She came to psychologist Robert Woliver's office 2 1/2 years ago through Child Protective Services. Woliver ended up helping Rayleen get into an SAT preparation course, fill out college applications, even learn to surf.

"You see somebody trying so hard like this," Woliver says, "you just want to go to bat for them."

Woliver is quick to list all of Rayleen's accomplishments. She made the honor roll at all four high schools she attended. She was elected governor in the YMCA's Youth Legislature program. She took Advanced Placement Physics and got an A. She participated in cross country, track and soccer. She wrote for her school paper. She worked after-school and summer jobs, waking up at 5 every morning last summer to catch two buses to get to an internship at the J.W. Marriott Ihilani Resort & Spa.

When Rayleen's little sister was assigned an essay on "the person I most admire and want to be like," she wrote about Rayleen.

"A lot of kids out there are drowning," says Woliver. "Here's one who's a success story."

Woliver's not sure why Rayleen has risen above her circumstances, though, and he refuses to take any credit. "I don't know where she gets this from," he says.
-*-
> _Task instructions_
**1.** Edit the passage about Rayleen, starting at "Woliver is quick" and ending at "wrote about Rayleen.", and replace "soccer" with "volleyball".
**2.** According to the passage about Rayleen, are these statements true? Answer yes or no for each, and quote the words that decide it. (a) Rayleen made the honor roll at every high school she attended. (b) Woliver takes credit for Rayleen's success. (c) Rayleen earned a B in Advanced Placement Physics.
**3.** Write the next part of the passage about Rayleen, beginning right after its last sentence.
The data that comes after this point is not needed.

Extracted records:
-*-
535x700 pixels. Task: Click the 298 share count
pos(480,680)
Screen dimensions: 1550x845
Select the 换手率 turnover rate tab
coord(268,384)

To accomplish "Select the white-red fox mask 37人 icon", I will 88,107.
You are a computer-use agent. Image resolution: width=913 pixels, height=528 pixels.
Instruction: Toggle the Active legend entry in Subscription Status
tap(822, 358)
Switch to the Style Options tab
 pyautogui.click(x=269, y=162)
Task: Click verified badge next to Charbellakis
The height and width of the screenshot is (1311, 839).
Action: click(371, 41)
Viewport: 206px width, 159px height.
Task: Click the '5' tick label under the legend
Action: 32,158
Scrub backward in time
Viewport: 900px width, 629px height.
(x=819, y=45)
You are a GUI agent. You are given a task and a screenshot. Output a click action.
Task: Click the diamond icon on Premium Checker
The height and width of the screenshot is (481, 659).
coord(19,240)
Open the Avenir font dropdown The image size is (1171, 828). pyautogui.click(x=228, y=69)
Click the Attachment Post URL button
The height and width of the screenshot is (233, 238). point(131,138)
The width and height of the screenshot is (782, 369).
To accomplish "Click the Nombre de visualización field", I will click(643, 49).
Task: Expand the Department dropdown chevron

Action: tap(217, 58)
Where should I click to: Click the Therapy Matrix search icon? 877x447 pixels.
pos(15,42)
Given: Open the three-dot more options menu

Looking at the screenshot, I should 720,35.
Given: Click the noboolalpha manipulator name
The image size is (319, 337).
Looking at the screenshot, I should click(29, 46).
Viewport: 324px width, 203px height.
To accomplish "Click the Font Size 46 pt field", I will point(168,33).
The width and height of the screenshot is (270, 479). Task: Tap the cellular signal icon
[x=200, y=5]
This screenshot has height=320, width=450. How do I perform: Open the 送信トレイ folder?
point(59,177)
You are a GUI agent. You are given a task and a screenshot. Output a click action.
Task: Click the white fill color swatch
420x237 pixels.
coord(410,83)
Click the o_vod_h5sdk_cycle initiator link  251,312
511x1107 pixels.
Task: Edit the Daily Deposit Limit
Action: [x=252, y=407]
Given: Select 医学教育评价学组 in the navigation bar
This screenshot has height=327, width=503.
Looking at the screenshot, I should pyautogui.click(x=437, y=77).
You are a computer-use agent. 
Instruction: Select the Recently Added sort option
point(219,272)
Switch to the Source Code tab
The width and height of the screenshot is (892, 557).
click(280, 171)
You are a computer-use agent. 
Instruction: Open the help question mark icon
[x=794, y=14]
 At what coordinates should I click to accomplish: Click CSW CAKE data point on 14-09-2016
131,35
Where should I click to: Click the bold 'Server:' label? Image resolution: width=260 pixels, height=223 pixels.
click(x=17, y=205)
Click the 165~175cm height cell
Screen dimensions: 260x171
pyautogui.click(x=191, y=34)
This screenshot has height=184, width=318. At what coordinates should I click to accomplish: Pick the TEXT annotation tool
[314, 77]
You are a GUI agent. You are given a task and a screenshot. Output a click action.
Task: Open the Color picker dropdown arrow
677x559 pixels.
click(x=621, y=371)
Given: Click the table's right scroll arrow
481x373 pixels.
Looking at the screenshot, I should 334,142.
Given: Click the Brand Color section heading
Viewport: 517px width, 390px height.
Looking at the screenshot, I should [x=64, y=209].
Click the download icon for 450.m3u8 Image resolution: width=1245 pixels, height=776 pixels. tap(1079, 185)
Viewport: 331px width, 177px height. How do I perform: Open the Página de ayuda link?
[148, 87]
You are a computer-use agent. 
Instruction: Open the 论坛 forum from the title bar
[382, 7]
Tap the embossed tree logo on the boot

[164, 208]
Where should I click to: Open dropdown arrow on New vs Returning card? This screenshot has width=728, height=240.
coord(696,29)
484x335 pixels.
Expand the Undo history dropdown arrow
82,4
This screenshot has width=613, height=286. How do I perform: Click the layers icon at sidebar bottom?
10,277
-*-
> _Results of the tasks_
**1.**
Woliver is quick to list all of Rayleen's accomplishments. She made the honor roll at all four high schools she attended. She was elected governor in the YMCA's Youth Legislature program. She took Advanced Placement Physics and got an A. She participated in cross country, track and volleyball. She wrote for her school paper. She worked after-school and summer jobs, waking up at 5 every morning last summer to catch two buses to get to an internship at the J.W. Marriott Ihilani Resort & Spa.

When Rayleen's little sister was assigned an essay on "the person I most admire and want to be like," she wrote about Rayleen.

**2.**
(a) Yes: "She made the honor roll at all four high schools she attended."
(b) No: "he refuses to take any credit."
(c) No: "She took Advanced Placement Physics and got an A."

**3.**
The letter of recommendation Woliver wrote for Rayleen's college applications reads:

"These traumas of the death of one parent, of losing the other parent to drugs, of moving and changing schools, of being forced to start over semester after semester, would discourage most adults, not to mention an adolescent.

"Yet, despite these hardships, or maybe because of these hardships, Rayleen never quit, never gave up and never quit achieving and never wavered from her goal of attending college and making something of her life."

The essay she wrote for her college applications included this paragraph on gratitude:

"While my life has not been typically ordinary, I'm thankful that I've experienced hardship in my life. It makes me appreciate things that I have to work for way more than I would if they were just given to me. I've decided to take the initiative in my life to serve as a positive role model for my brother and sister, as well as others who have suffered the casualties of drug use, the death of a loved one, or been involved in foster care. I know what they are going through because I've been there ... and survived."

Rayleen turned 18 last month, so her status as an orphaned child in foster care has changed. "I'm totally done with all that," she says. She's on her own now, and that comes with a different kind of uncertainty.

She's not sure where she'll be living this summer until she leaves for college at Loyola Marymount. Once she gets there, she knows no one in California.

And though she has scholarships and loans, she's still thousands of dollars short for tuition. She's working this summer and waiting to hear from one last scholarship program. If that doesn't come through, she's not sure what she'll do.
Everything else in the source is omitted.